Vahid Yousefzadeh

Posted on Oct 2

Oracle vs PostgreSQL: How Undo Tablespace and MVCC Handle Updates and Deletes

#oracle #devops #postgres #database

As you know, when in a transaction a row is deleted or updated, sometimes it is necessary to revert the performed change (rollback). For example, a user updates a row and immediately realizes that this change must be undone. In most modern relational databases that fully support ACID, this possibility exists, but the execution mechanism in each database can be different.

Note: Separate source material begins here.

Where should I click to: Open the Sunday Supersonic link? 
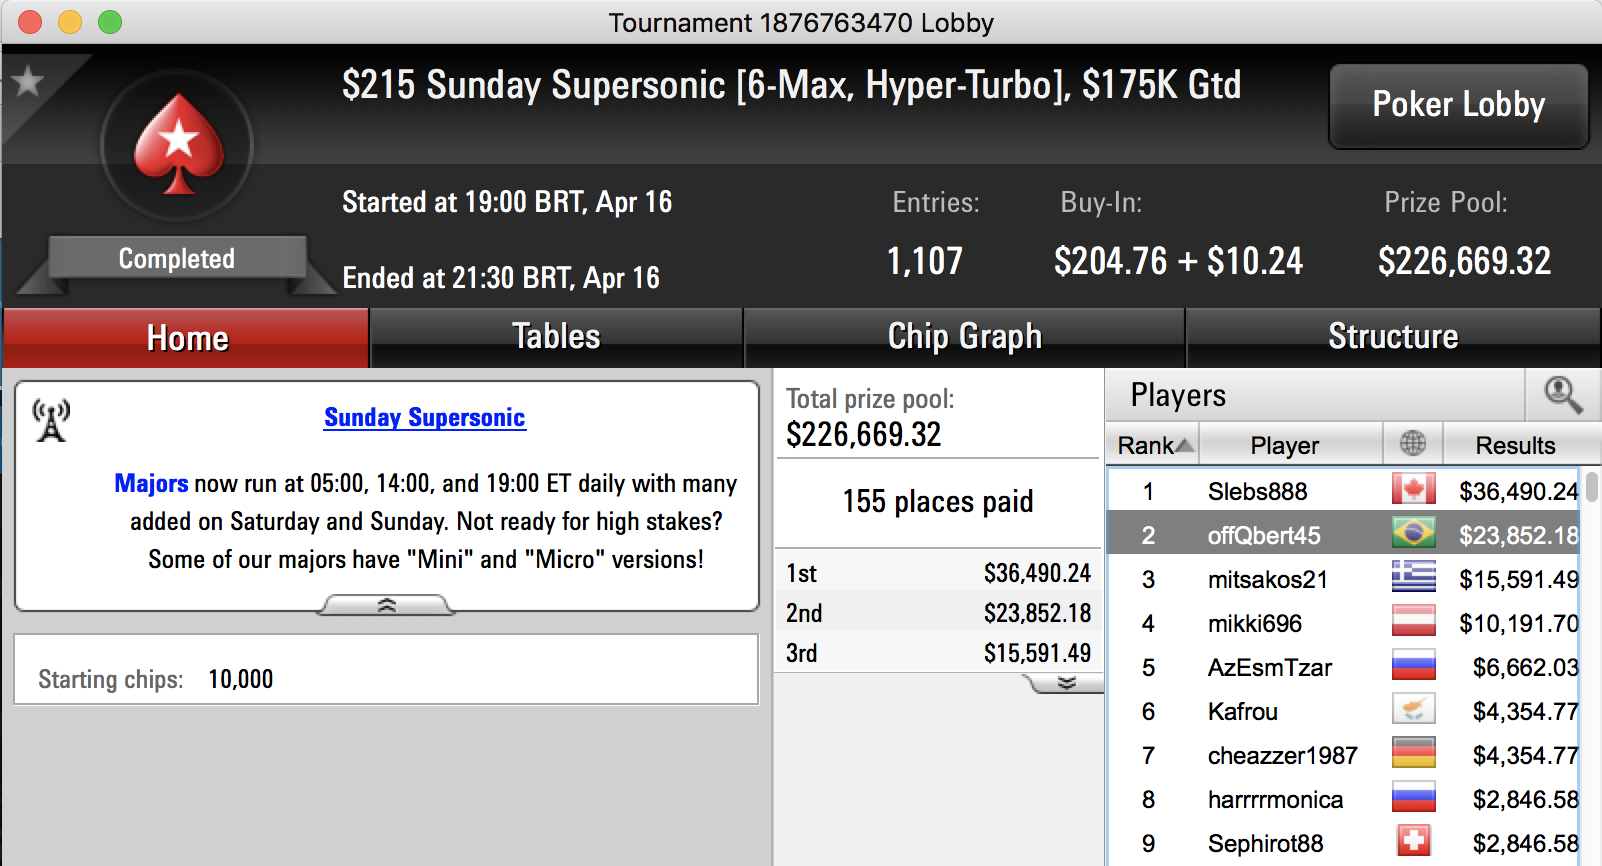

In this article, we intend to compare Oracle and PostgreSQL solutions for transaction management with a rollback perspective. Considering the length of the topic, this text will focus only on the rollback aspect, and other aspects such as locking mechanisms will be examined in a separate article.

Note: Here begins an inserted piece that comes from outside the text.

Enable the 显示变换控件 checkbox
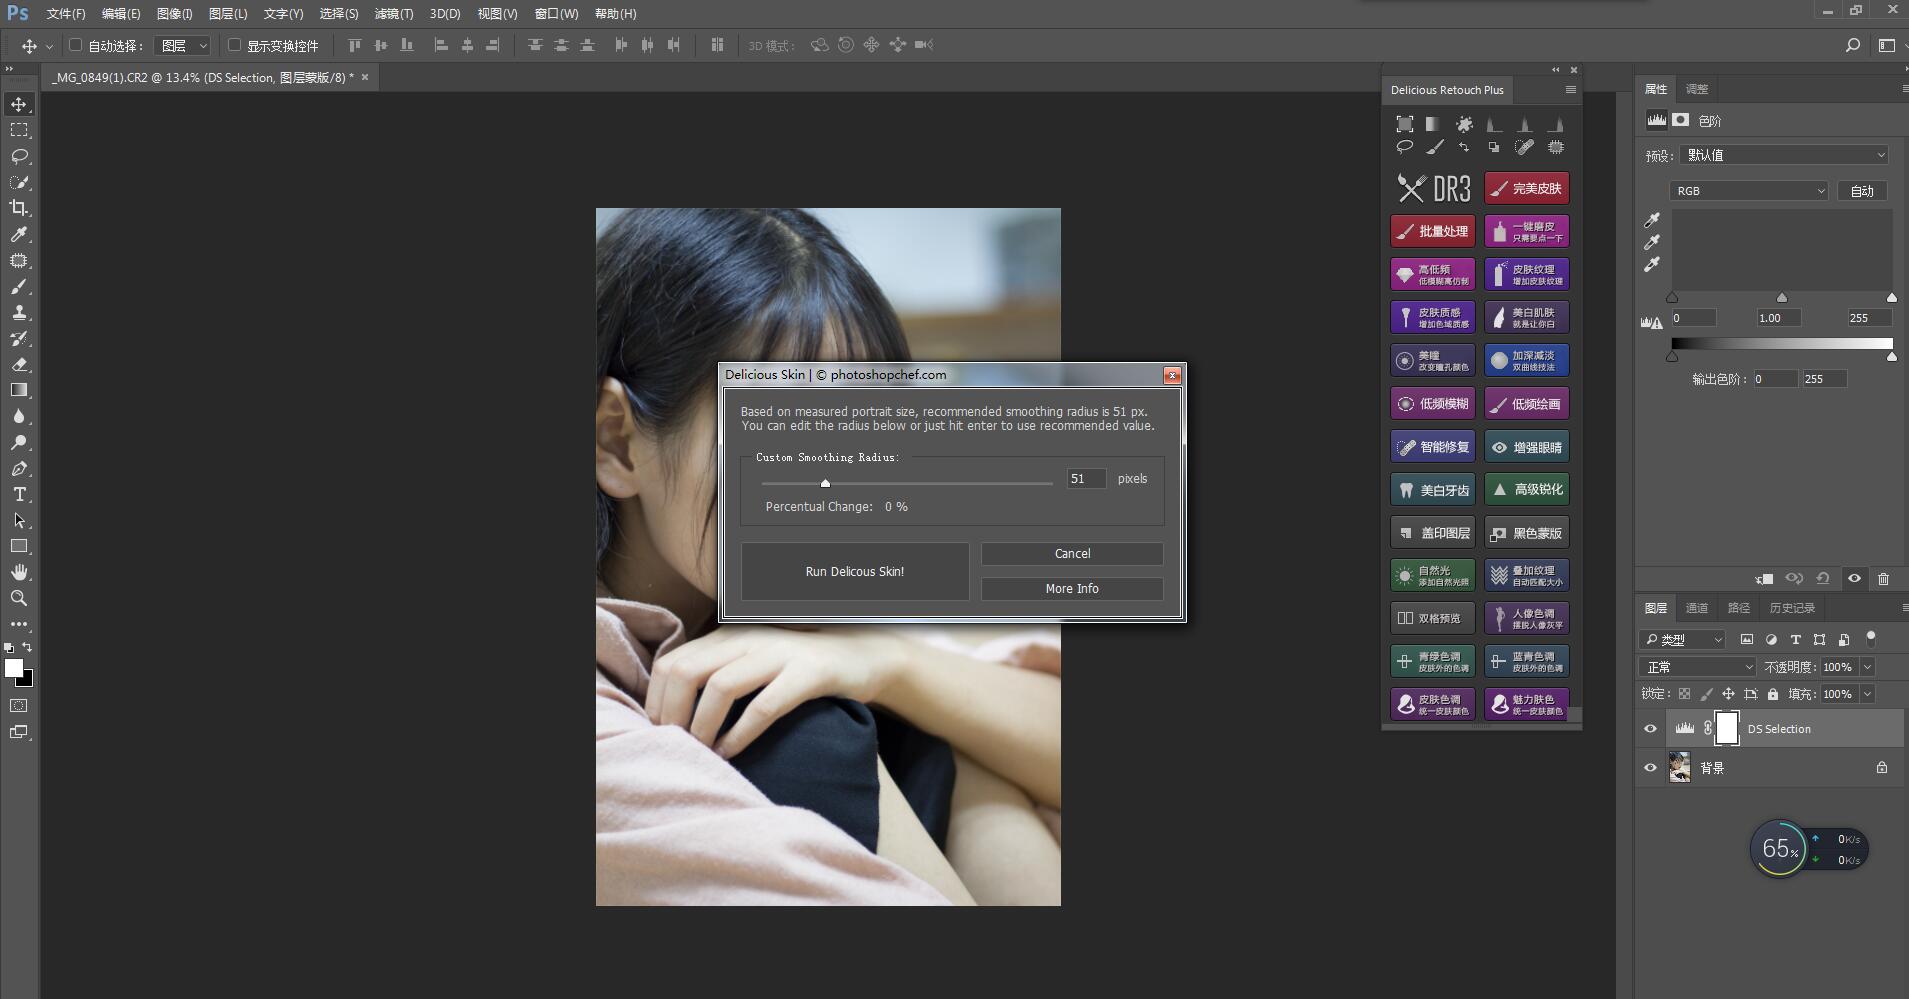Viewport: 1909px width, 999px height. point(234,45)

Oracle’s Solution for Rollback

In Oracle Database, when executing a DELETE or UPDATE command, first the current version of the row(before change or deletion) is stored in Undo, and then the intended change is applied to the target table. Therefore, no new row is added to the table.

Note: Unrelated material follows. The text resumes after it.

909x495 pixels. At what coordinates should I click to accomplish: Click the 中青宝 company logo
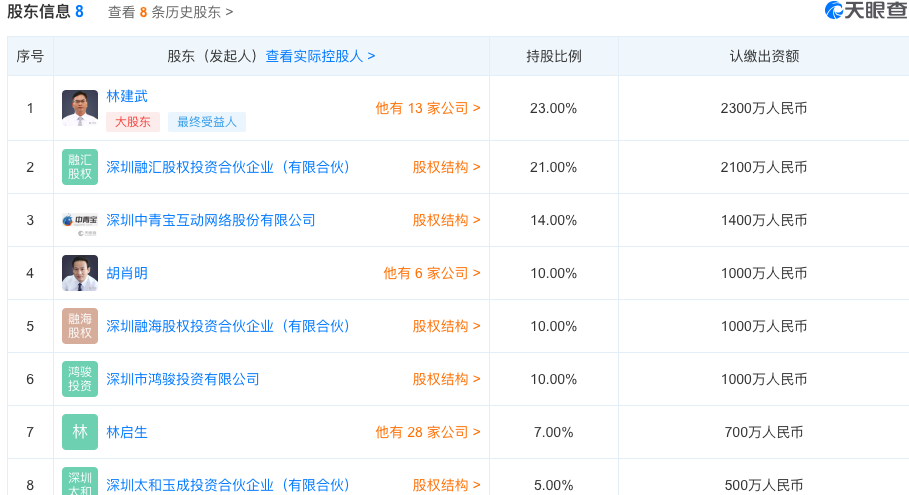pos(80,220)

In other words, the old versions of rows are kept in separate datafiles and are not stored in the datafiles related to the table. If the user decides to ROLLBACK the operation, the changes are restored through the Undo space and the records return to their original state.

Also, Oracle, by using the data in the Undo Tablespace, can guarantee Read Consistency and answer users’ concurrent queries without being affected by current transactions.

See the example below:

SQL> select * from vahid.tb;
  ID NAME      LAST_NAME     
---- -------   ------------- 
   1 Vahid     Yousefzadeh

We want to change the id from 1 to 2:

--session 1
SQL> update vahid.tb set id=2 where id=1;
1 row updated.

The change is not yet committed, therefore it is visible only in this Session:

--session 1:
SQL> select * from vahid.tb;
ID NAME     LAST_NAME      
--- -------  -------------- 
  2 Vahid    Yousefzadeh

Also, other sessions can see the previous value through undo until the user commits or rollbacks the transaction:

--session 2
SQL> select * from vahid.tb;
        ID NAME                 LAST_NAME
---------- -------------------- --------------------
         1 Vahid                Yousefzadeh

This row has been read from the undo tablespace, which has separate file(s). To prove this, it is enough to enable trace for both sessions. Before enabling trace, it is better to flush the buffer cache so that Oracle is forced to transfer information from disk to memory:

SQL> alter system flush BUFFER_CACHE;
System altered.

Also, we must identify the datafile numbers related to the undo tablespace and users (the main table is stored in the users tablespace):

#user tablespace
SQL> select file# from v$datafile where name like '%o1_mf_tbs%';
     FILE#
----------
        16

#undo tablespace
SQL> select file# from v$datafile where name like '%undotb000.dbf';
     FILE#
----------
        17

The trace file shows that Oracle, to respond to the above query in Session 2, has also gone to the undo tablespace datafile (file#=17):

WAIT #139653680870088: nam='db file sequential read' ela=10 file#=17 block#=80 blocks=1 obj#=0 tim=27539759546
WAIT #139653680870088: nam='db file sequential read' ela=10 file#=17 block#=506 blocks=1 obj#=0 tim=27539759622

But in Session 1, which applied the changes and has a transaction running, only datafile 16 is referenced (file#=16):

select * from vahid.tb
END OF STMT
PARSE #140311865900152:c=102250,e=118238,p=65,cr=167,cu=0,mis=1,r=0,dep=0,og=1,plh=2878482057,tim=27466892306
EXEC #140311865900152:c=13,e=13,p=0,cr=0,cu=0,mis=0,r=0,dep=0,og=1,plh=2878482057,tim=27466892499
WAIT #140311865900152: nam='db file sequential read' ela=13 file#=16 block#=810 blocks=1 obj#=72703 tim=27466892582
WAIT #140311865900152: nam='db file scattered read' ela=14 file#=16 block#=811 blocks=5 obj#=72703 tim=27466892678

Checking Table and Undo Size After Heavy DELETE and UPDATE
In Oracle database, when a large number of rows are deleted or updated, the table size does not change, but the undo tablespace temporarily grows. Of course, undo space is reusable for other transactions after the transaction ends, and the contents related to that transaction in undo are also overwritable (unless settings are applied by the DBA).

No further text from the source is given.